[PASSAGE FOR REVIEW]
┄┄┄┄┄┄┄┄┄┄┄┄┄┄┄┄┄┄┄┄

Although we find ourselves in the strangest of times, with changes impacting on our everyday lives, I am finding it a learning experience too. Every situation we find ourselves in teaches us something, either about us or other people.
I am not autistic myself but due to my work and studies, I feel I am pretty clued in to how our autistic youngsters function and respond. However, Covid-19 is turning into a complete learning experience into how the environment affects our young people. And this is what I am taking from the experience
1. Working to an agenda that I haven’t chosen and I don’t really understand – 10 weeks in to a brand new business that was building momentum and going well, with work coming in and a variety of training booked to new audiences has come to a halt. I am no longer able to carry out my own agenda. I am having to keep to the one given by the government. It has been tough to accept and caused a huge amount of anxiety, along with questions like ‘when can I do what I want to do?’ ‘Why have I got to do it like this now?’ I have an agenda I want to follow and I’m not able to as someone else has told me I can’t. I am now accepting this is the way it has to be, after watching all the news reports and chatting it over with my family and friends.
Compare this to the autistic child in the classroom who wants to carry out their own agenda but has our agenda forced on them. The reality is we have to follow the agenda of others at times but need support with visuals and modelling to understand why, with the knowledge we can follow our own agenda when the time is right to do so. The anxiety this may cause a child and how that anxiety is played out – refusal, fight back, heightened sensory responses.

┄┄┄┄┄┄┄┄┄┄┄┄┄┄┄┄┄┄┄┄

[PROVIDED RECORDS]
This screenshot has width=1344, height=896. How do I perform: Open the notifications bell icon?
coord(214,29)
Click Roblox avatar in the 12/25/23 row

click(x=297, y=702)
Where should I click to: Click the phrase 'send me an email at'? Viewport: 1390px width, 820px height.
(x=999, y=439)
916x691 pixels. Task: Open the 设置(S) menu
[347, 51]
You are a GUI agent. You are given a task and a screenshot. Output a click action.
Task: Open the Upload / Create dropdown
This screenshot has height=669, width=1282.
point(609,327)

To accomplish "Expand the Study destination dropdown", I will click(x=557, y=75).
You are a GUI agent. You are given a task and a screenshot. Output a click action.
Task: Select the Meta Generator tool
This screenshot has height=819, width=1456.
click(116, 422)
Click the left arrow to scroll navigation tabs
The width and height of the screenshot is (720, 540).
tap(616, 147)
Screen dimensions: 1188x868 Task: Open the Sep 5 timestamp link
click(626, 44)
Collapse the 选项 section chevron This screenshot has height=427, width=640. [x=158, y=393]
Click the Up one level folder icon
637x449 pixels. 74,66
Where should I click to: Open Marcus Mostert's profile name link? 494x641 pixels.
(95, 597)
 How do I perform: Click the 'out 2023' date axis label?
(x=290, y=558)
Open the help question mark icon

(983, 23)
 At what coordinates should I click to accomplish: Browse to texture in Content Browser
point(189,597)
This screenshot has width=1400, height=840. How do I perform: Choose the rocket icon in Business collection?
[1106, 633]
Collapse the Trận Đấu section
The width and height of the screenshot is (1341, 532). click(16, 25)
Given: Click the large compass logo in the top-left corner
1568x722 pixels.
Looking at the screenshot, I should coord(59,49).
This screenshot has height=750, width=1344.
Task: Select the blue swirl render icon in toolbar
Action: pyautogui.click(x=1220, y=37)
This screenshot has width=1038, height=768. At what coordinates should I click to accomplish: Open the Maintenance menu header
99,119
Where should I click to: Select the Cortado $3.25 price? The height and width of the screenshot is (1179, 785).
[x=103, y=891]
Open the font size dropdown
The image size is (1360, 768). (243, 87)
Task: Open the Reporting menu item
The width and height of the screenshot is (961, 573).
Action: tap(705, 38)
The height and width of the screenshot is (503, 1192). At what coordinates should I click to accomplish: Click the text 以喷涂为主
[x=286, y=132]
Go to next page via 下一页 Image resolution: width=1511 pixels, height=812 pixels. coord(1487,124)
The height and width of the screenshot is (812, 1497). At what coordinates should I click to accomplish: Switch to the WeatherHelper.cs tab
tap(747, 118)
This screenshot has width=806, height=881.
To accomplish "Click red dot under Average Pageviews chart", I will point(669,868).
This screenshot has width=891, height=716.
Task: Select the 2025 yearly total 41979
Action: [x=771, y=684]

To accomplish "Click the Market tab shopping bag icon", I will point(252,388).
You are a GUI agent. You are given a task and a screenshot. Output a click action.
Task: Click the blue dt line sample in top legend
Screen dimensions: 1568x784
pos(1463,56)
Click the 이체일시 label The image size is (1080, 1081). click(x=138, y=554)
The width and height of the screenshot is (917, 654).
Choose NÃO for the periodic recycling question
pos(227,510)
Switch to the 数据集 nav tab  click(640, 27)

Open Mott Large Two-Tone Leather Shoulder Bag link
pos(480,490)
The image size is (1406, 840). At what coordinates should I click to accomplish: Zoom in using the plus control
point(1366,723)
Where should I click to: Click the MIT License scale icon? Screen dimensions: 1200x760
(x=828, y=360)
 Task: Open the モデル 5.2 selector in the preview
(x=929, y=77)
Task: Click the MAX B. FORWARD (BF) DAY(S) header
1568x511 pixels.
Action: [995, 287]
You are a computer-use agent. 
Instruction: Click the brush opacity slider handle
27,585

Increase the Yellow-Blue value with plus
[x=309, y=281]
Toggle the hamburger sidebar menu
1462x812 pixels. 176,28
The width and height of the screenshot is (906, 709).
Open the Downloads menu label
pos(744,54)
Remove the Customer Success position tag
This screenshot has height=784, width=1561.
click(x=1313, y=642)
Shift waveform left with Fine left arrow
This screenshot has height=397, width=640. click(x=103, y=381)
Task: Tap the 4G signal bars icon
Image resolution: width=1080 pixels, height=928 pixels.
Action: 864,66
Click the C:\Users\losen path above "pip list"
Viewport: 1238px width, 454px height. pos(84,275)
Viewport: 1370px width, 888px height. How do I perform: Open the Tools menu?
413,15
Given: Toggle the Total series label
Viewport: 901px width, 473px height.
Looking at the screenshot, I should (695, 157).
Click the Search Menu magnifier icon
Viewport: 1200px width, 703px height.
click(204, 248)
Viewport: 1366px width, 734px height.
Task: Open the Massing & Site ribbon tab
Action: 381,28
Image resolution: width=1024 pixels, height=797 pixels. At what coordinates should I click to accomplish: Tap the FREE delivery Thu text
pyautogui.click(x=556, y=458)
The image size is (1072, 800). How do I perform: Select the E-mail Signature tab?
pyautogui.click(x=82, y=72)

┄┄┄┄┄┄┄┄┄┄┄┄┄┄┄┄┄┄┄┄

[TASKS TO COMPLETE]
A. List the ways the piece on Covid-19 and autistic young people says a child's anxiety may be played out.
B. Reproduce word for word the stretch of the piece on Covid-19 and autistic young people from "Compare this to" through "heightened sensory responses.".

[SOLUTIONS BY TASK]
A.
refusal
fight back
heightened sensory responses

B.
Compare this to the autistic child in the classroom who wants to carry out their own agenda but has our agenda forced on them. The reality is we have to follow the agenda of others at times but need support with visuals and modelling to understand why, with the knowledge we can follow our own agenda when the time is right to do so. The anxiety this may cause a child and how that anxiety is played out – refusal, fight back, heightened sensory responses.